**Text under study**.
====
If for whatever reason I have negatively affected you in any capacity during my years as a blogger, I sincerely apologize. One of the biggest reasons for shutting down my first blog was that I realized it had a lot of negativity attached to it…emotional baggage, so to speak. It didn’t help that I was trying to revive something that had already died. I was rude, opinionated, harsh, and critical. And in the process, I lost a lot of good followers and caused many people to think critically of me. Even though that was opposite of my goal.

Of course, I am still opinionated. To say that you aren’t would be hypocritical, as it comes with being human. But I have been making an effort to relay my thoughts in a more positive way, as I want to be someone who brings others up rather than tearing them down.

It isn’t necessarily that I am afraid of offending others. It’s that I am concerned that I could potentially and perhaps indirectly be the cause of somebody’s depression, self-hate, or insecurity. I have never intended to be a bitch, or cause any hurt feelings. Please understand that, while I displayed a lot of outward confidence, I still battled with quite a bit of insecurity myself. I was young, passionate, and trying to find my place. And unfortunately I got a little over-zealous with the feedback I was receiving, and that’s what lead to my downfall.

I did draw attention. A lot of it was very positive. But a lot of it was also very negative. At first I brushed it off and labeled it as “hating”, because I didn’t know any better. And while I realize that no matter what you do you will receive negative feedback in some way or another, I really think I could have done things differently. I think I could have approached things more maturely. But I was too caught up in trying to make a name for myself that I let myself get carried away, and really didn’t give a very good first impression to a lot of people.

I am still young! Only 20 years of age. But a LOT can change in four years. My mentality and perspective on life has done almost a 180 from where I previously was. I have been through anxiety attack after anxiety attack, medication, depression, failings, being broke and barely getting by, tears, sweat, and loss of friendships. But in the past four years I have learned a lot about myself, my desires, and my passions. It’s shaping me into a stronger person inside and out.
====
**Activity**. Reproduce everything in the apology post from "If for whatever" down to "tearing them down.", without any changes.

Pixel coordinate grounding data
====
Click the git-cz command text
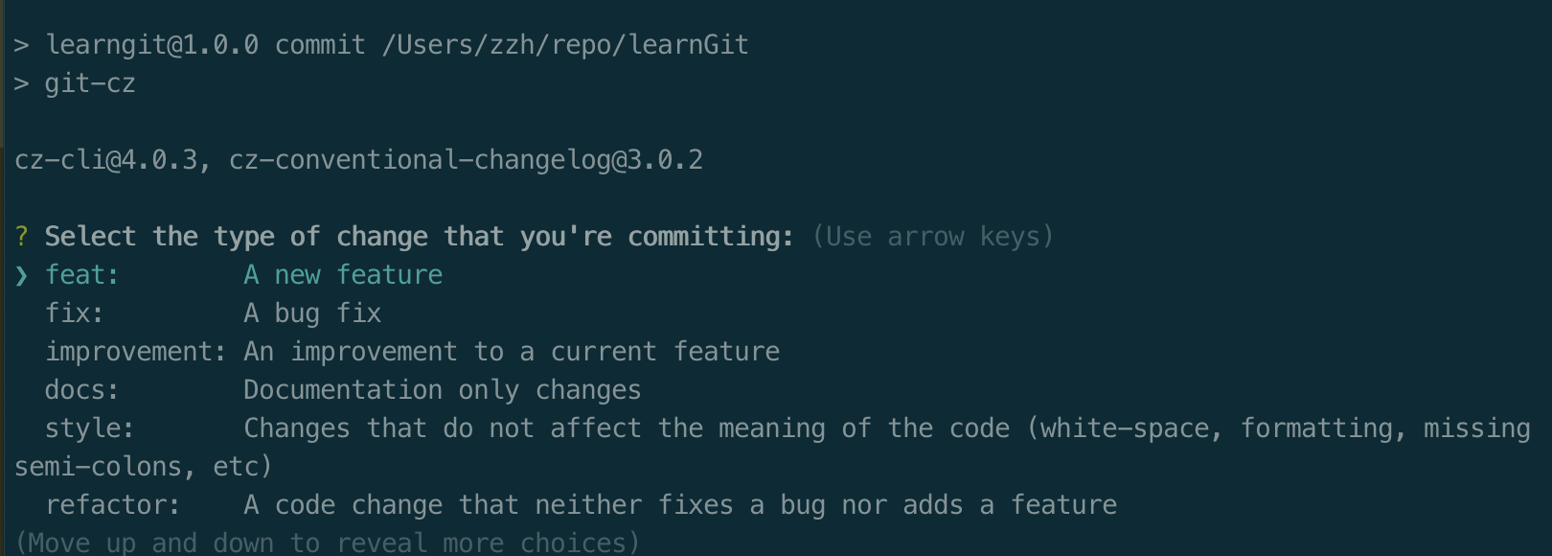This screenshot has height=556, width=1552. (90, 83)
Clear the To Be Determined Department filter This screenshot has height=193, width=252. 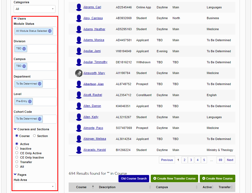coord(40,84)
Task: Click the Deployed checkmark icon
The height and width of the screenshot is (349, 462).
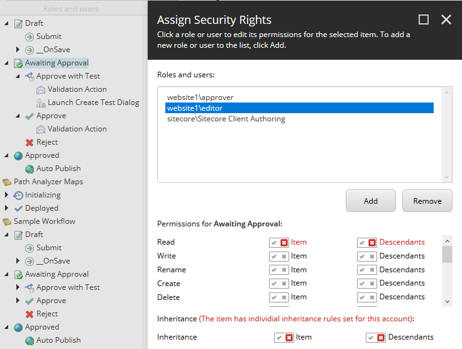Action: point(18,208)
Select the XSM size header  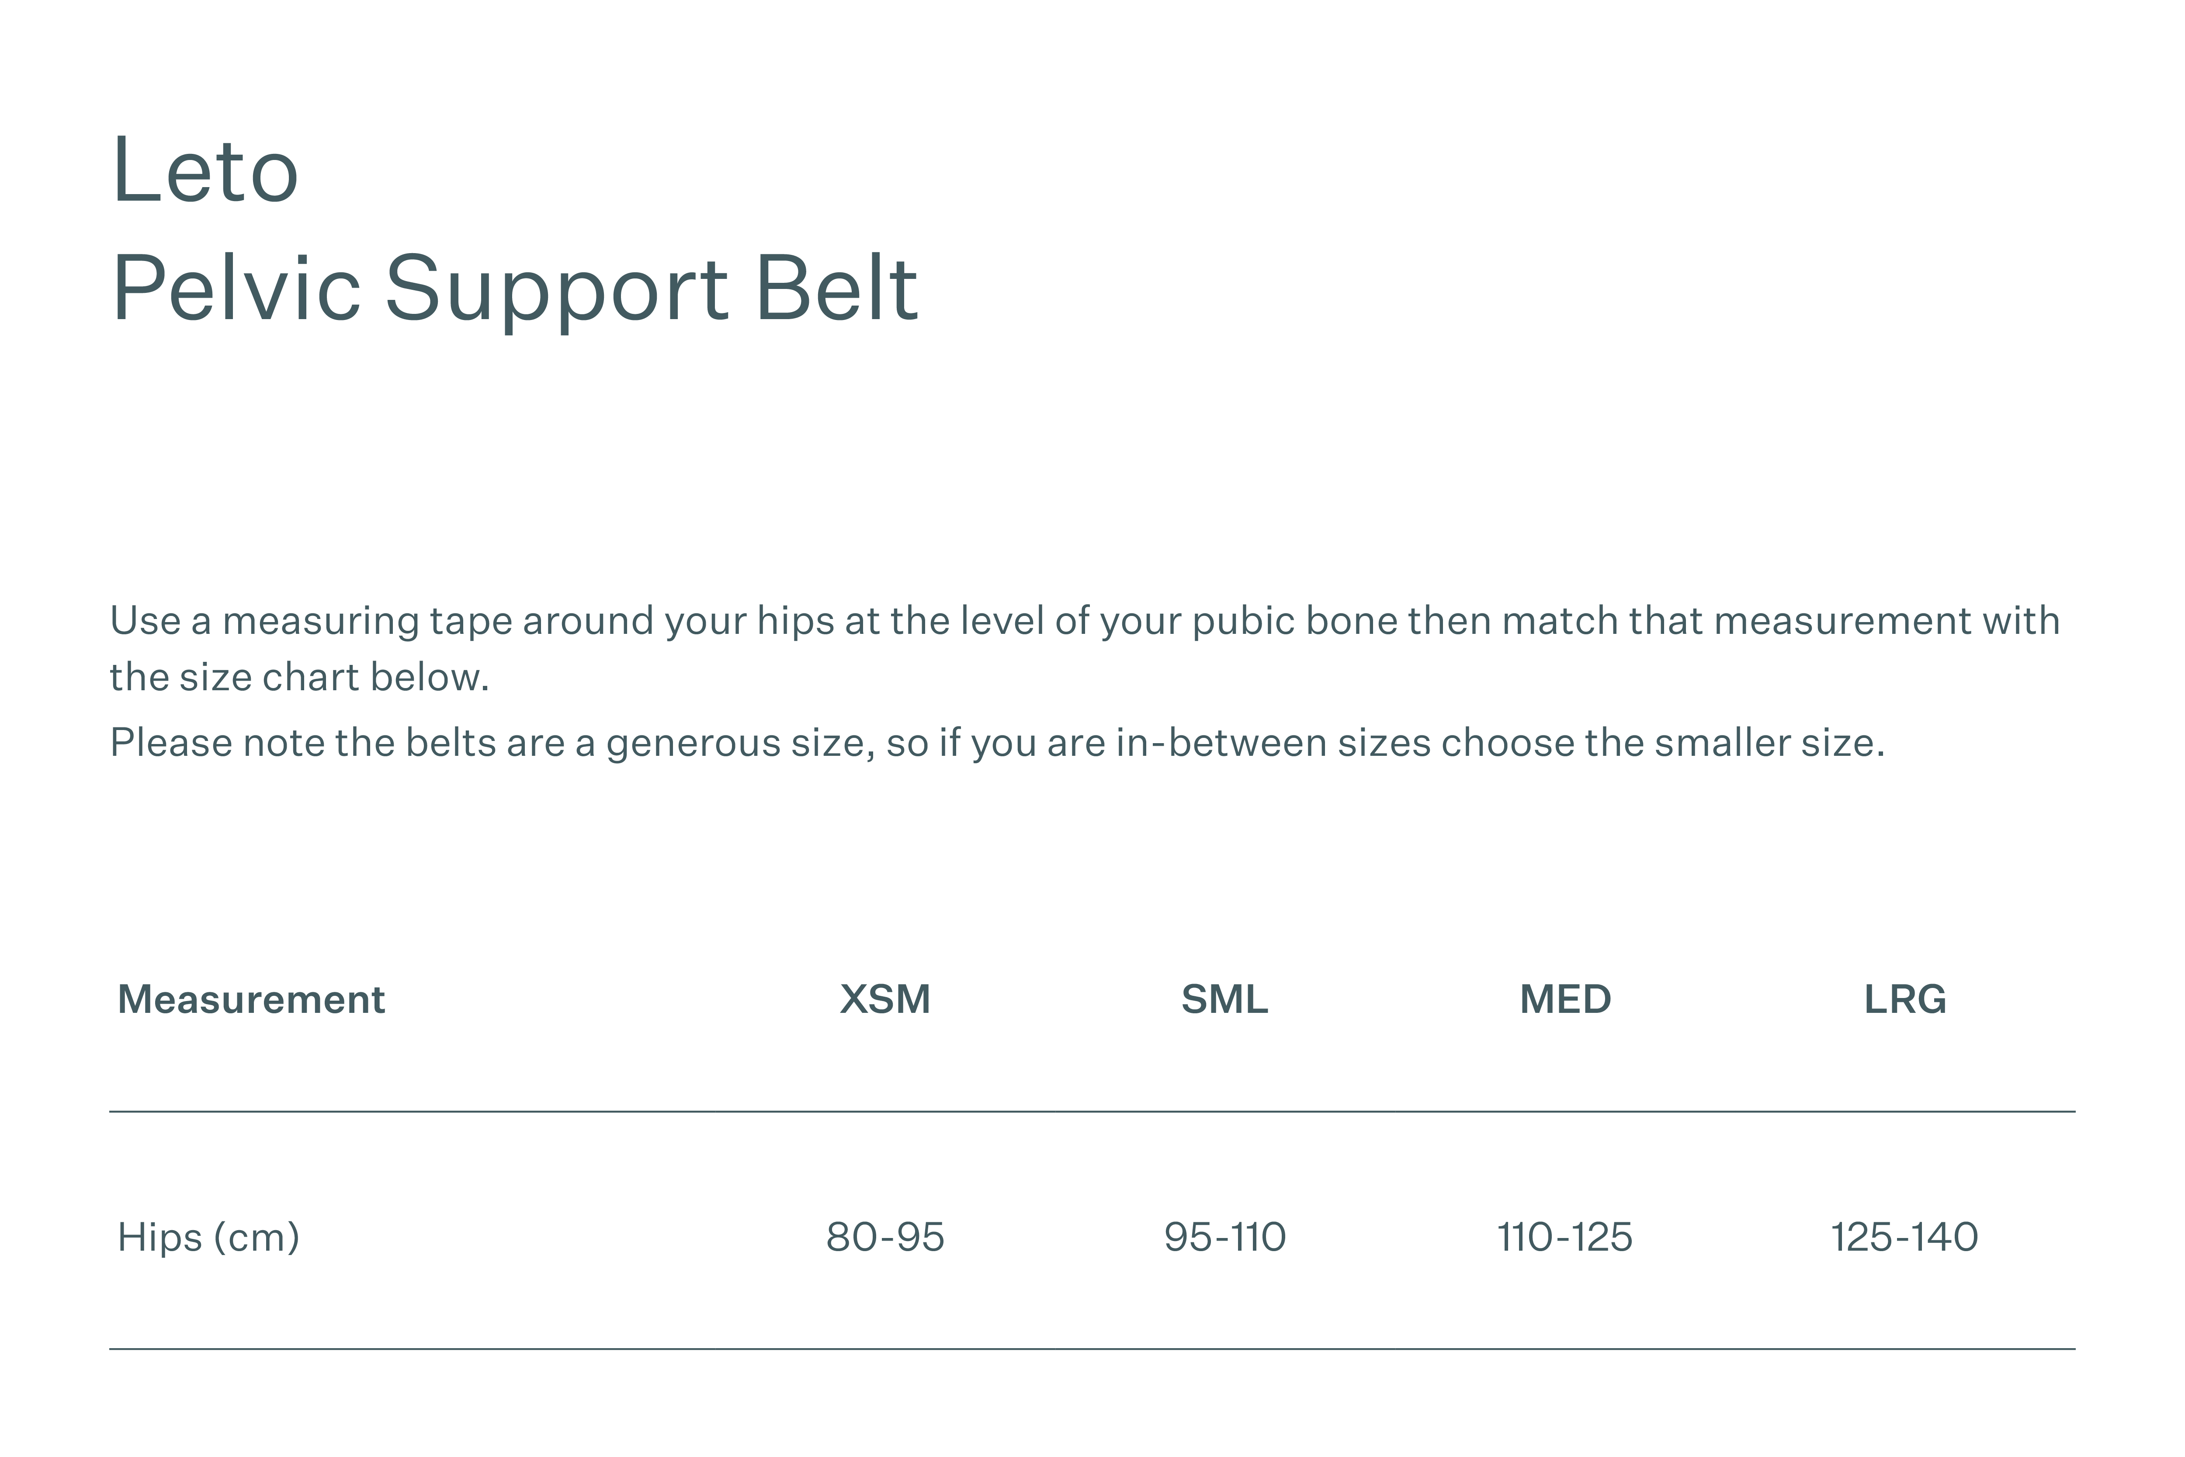[884, 1000]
====
**Reply**.
If for whatever reason I have negatively affected you in any capacity during my years as a blogger, I sincerely apologize. One of the biggest reasons for shutting down my first blog was that I realized it had a lot of negativity attached to it…emotional baggage, so to speak. It didn’t help that I was trying to revive something that had already died. I was rude, opinionated, harsh, and critical. And in the process, I lost a lot of good followers and caused many people to think critically of me. Even though that was opposite of my goal.

Of course, I am still opinionated. To say that you aren’t would be hypocritical, as it comes with being human. But I have been making an effort to relay my thoughts in a more positive way, as I want to be someone who brings others up rather than tearing them down.